- _Exercise directions_
When you reach the line that contains "Task: Click the bookmark star in address bar", set down that line and every one after it through the end of the records, exactly as written and with no pictures.

- _Stored records_
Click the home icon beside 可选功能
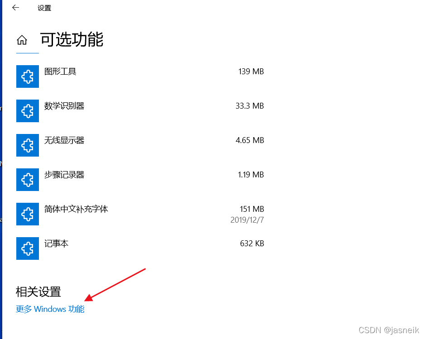This screenshot has height=339, width=426. [x=22, y=40]
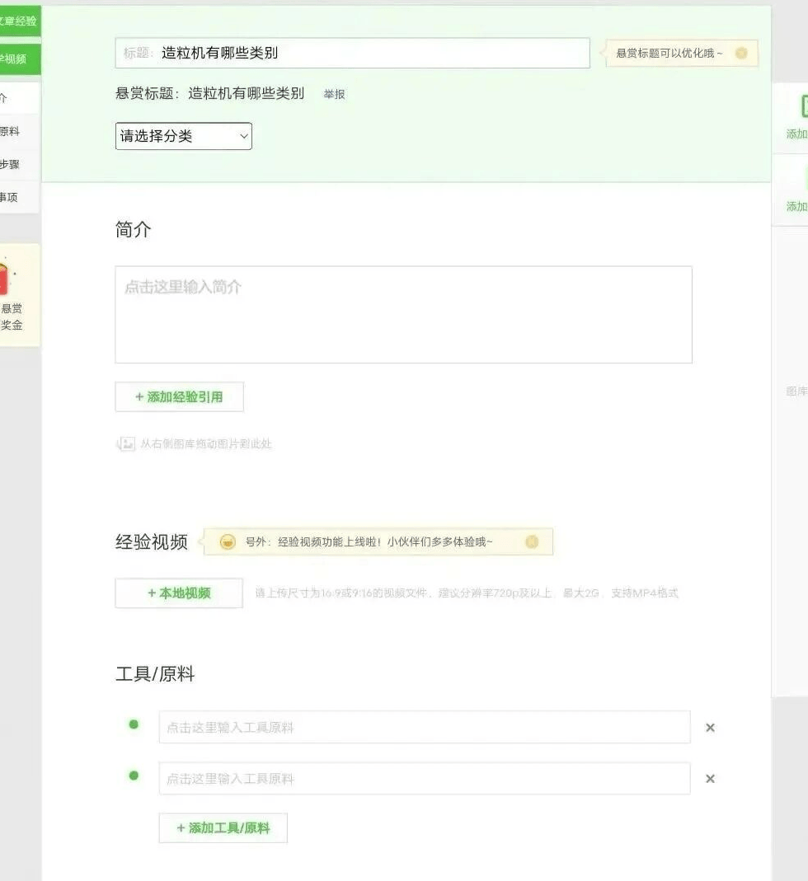Jump to 步骤 section in left nav
Image resolution: width=808 pixels, height=881 pixels.
pos(10,165)
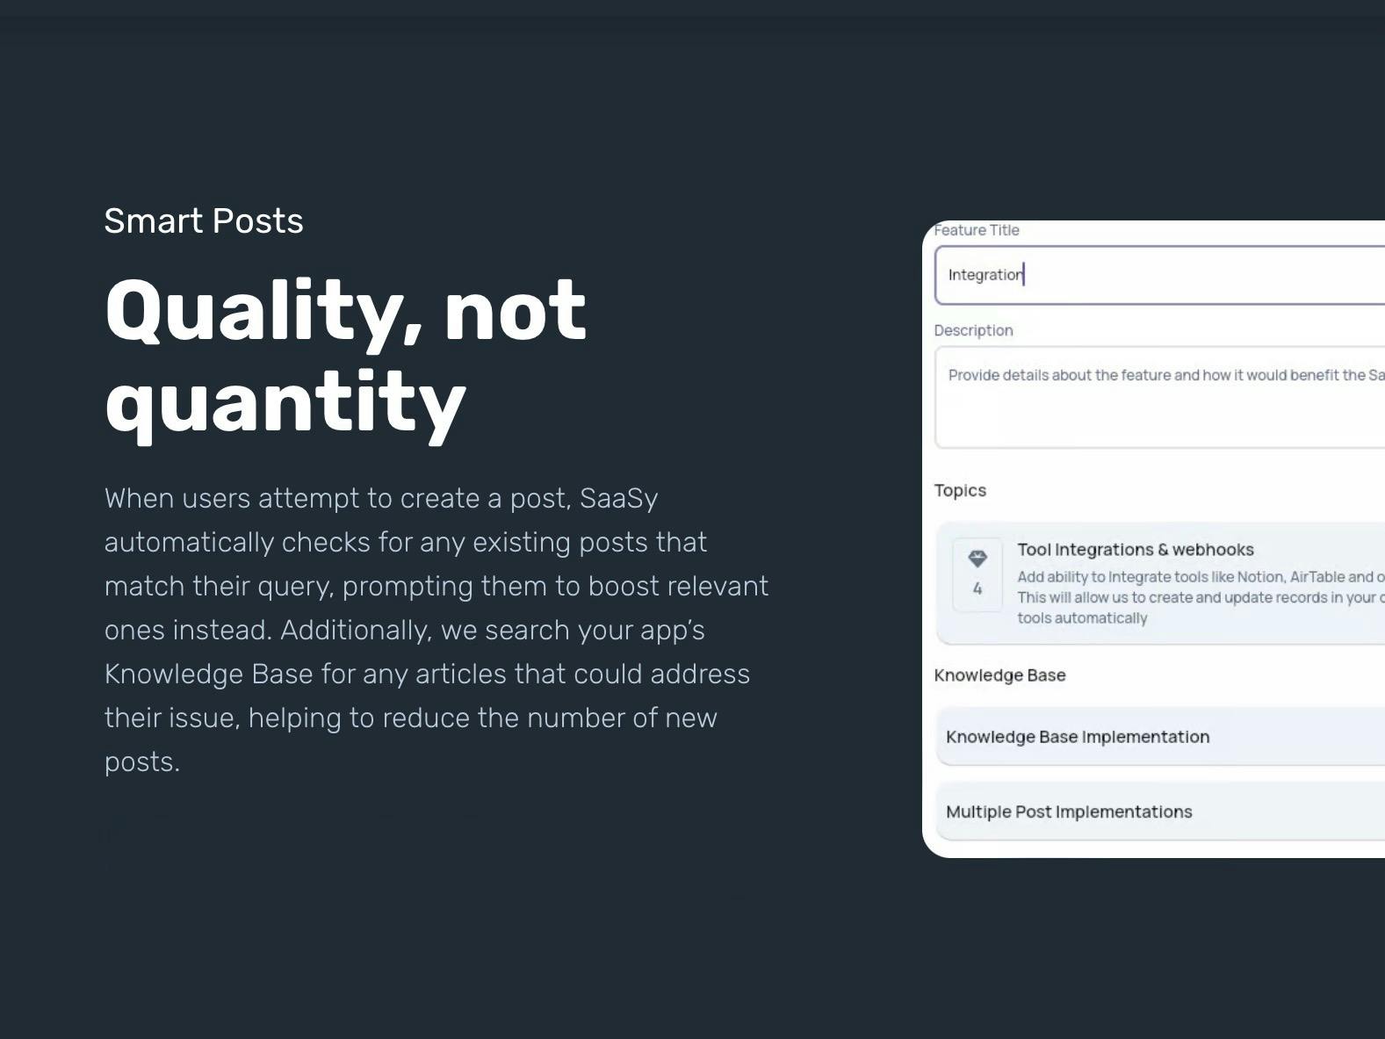Viewport: 1385px width, 1039px height.
Task: Click the Description field label
Action: click(x=973, y=330)
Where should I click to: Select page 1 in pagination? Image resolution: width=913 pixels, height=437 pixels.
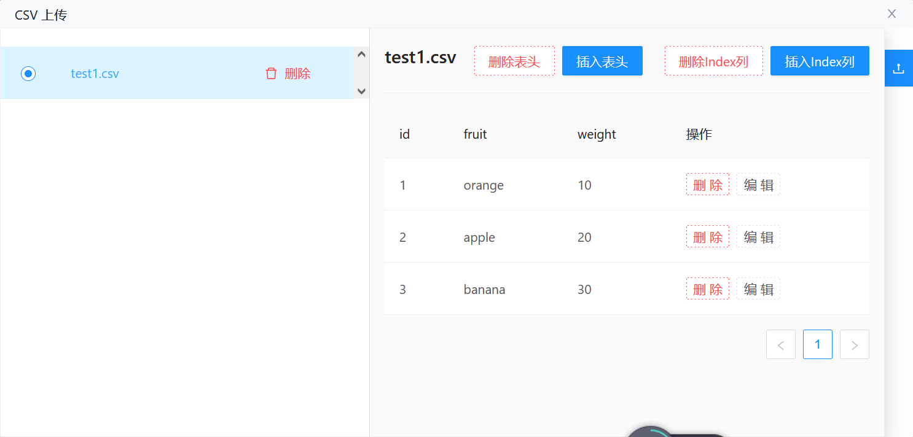point(817,344)
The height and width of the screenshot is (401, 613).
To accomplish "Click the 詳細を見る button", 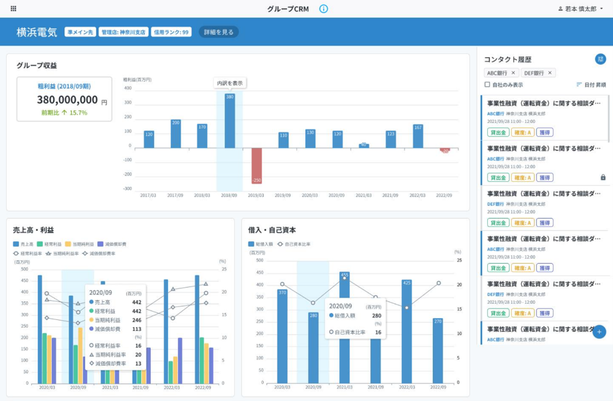I will [219, 32].
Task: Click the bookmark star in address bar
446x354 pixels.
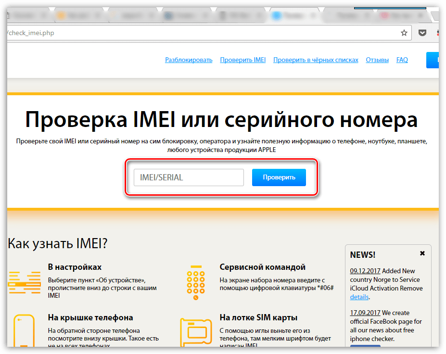Action: click(404, 33)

- _Expected answer_
Task: Click the bookmark star in address bar
446x354 pixels.
Action: click(404, 33)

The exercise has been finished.